To do:
Rewrite the material from the line containing "You are a computer-use" through the line containing "pyautogui.click(x=590, y=1104)", inclusive, swapping "Tap" for "Press" and leaving everything else unchanged.
==== Given records ====
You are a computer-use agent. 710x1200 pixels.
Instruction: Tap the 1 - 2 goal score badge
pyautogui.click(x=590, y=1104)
====
==== Given records ====
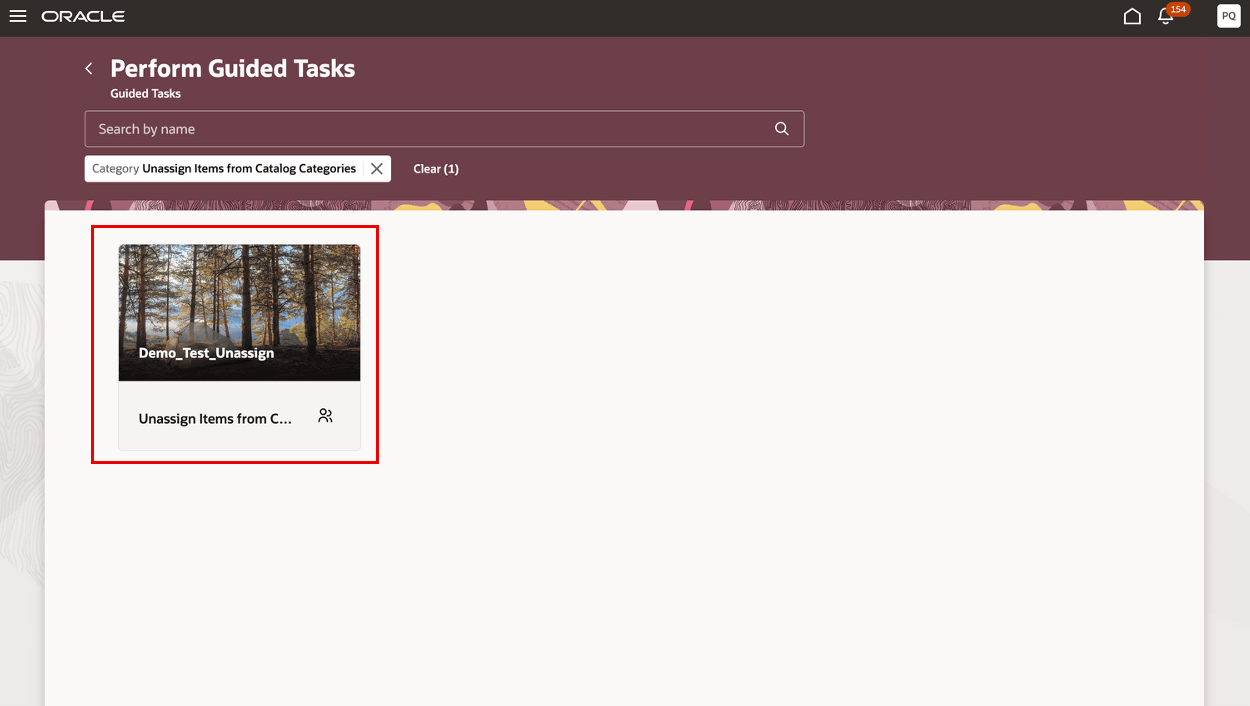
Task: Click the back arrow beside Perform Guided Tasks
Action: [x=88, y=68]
====
Solved exercise:
You are a computer-use agent. 710x1200 pixels.
Instruction: Press the 1 - 2 goal score badge
pyautogui.click(x=590, y=1104)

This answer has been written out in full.